**Exercise directions:** Scan each line of the entries below for the word "Open" and count the ones where it appears. The answer is that number alone.

**Records supplied:**
▬▬▬▬▬▬

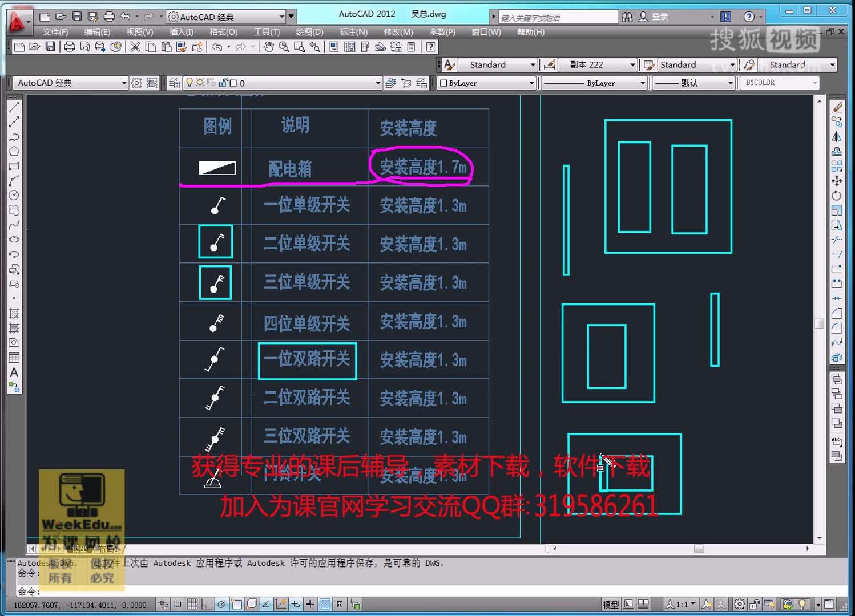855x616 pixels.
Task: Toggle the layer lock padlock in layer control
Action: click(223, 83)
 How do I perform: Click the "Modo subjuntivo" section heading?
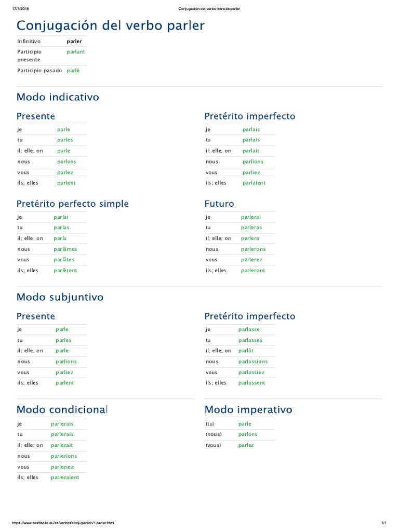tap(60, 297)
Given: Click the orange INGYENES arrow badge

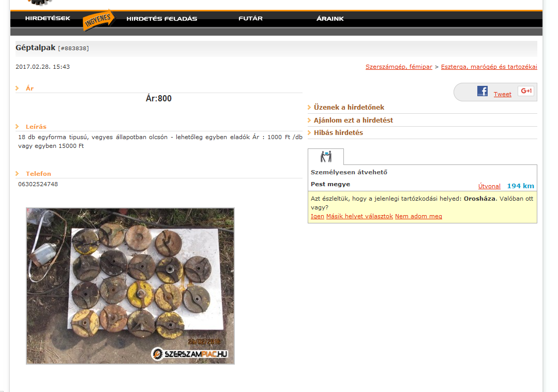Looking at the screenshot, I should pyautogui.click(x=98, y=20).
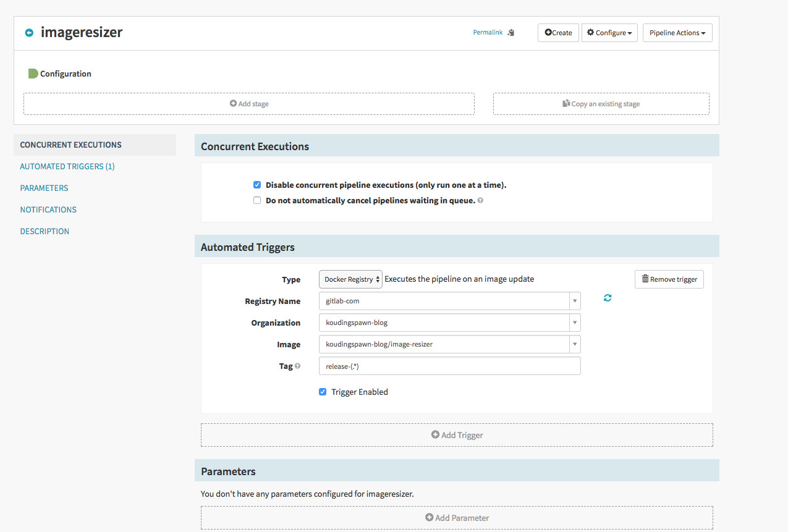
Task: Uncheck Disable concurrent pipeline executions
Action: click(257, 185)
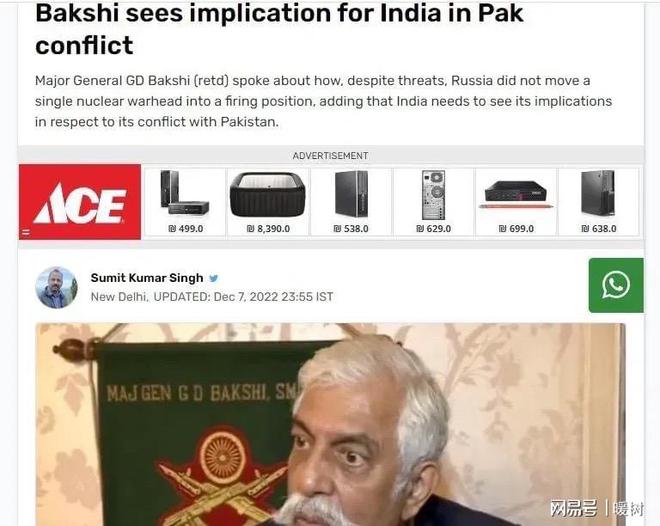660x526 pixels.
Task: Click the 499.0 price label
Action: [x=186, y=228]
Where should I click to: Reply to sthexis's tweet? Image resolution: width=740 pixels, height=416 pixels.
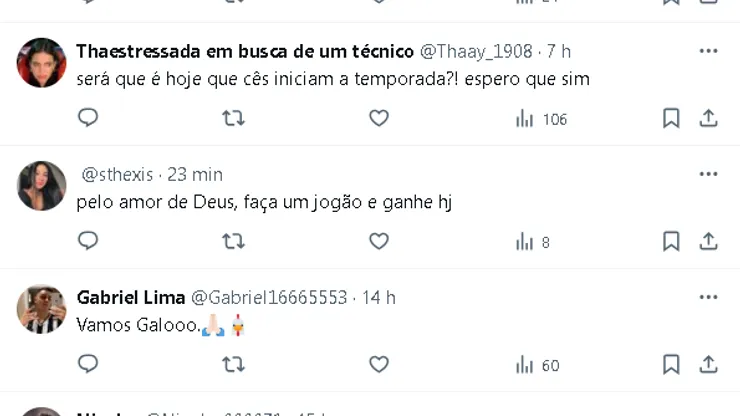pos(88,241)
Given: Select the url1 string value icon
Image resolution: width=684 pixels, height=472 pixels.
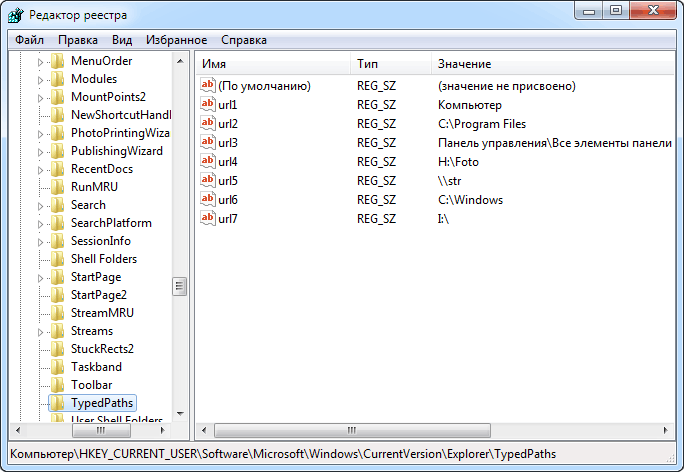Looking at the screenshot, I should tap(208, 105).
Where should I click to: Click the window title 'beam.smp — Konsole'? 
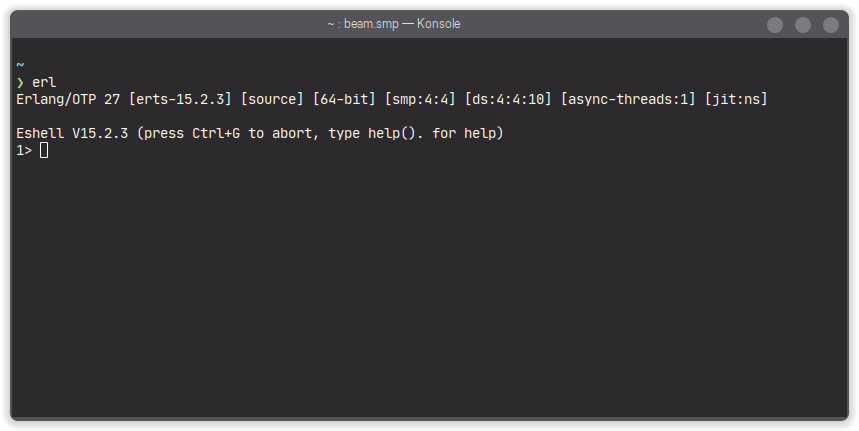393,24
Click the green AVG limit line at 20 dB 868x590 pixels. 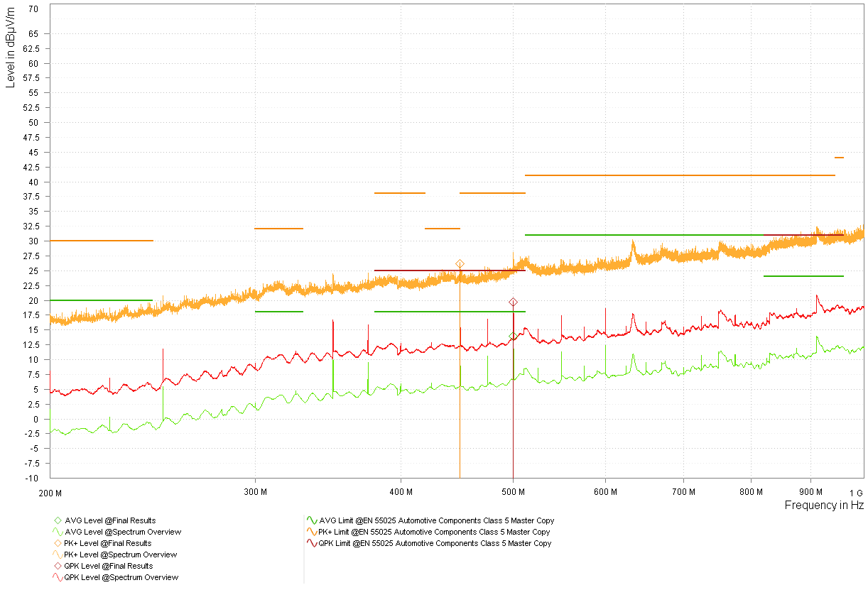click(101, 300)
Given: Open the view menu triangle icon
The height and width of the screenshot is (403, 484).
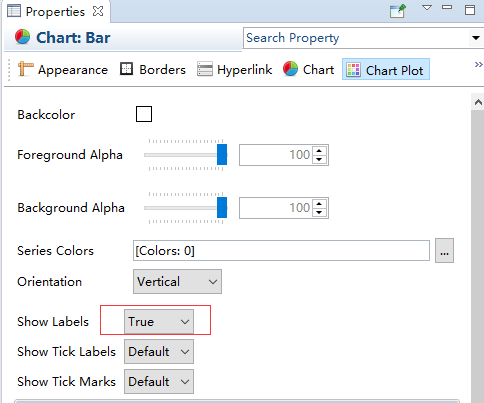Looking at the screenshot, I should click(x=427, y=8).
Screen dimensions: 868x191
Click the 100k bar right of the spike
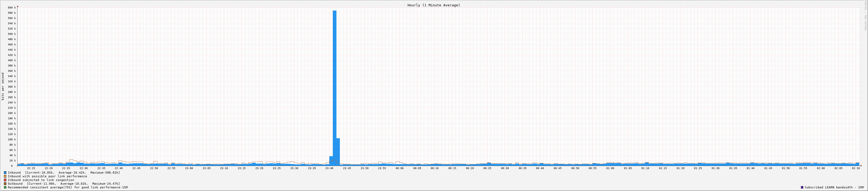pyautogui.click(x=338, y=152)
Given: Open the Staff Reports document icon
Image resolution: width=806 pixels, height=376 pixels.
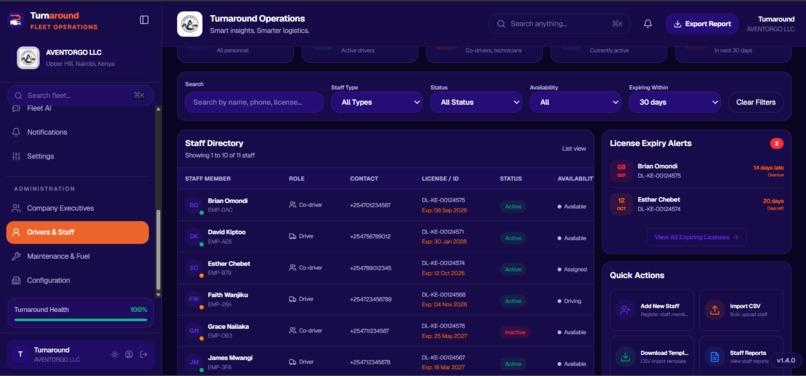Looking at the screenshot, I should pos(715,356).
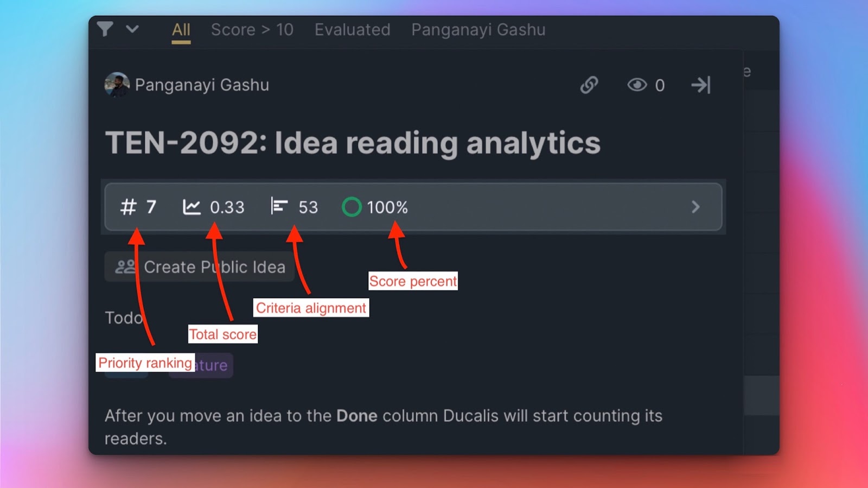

▬▬▬▬▬▬

**Final answer:** 2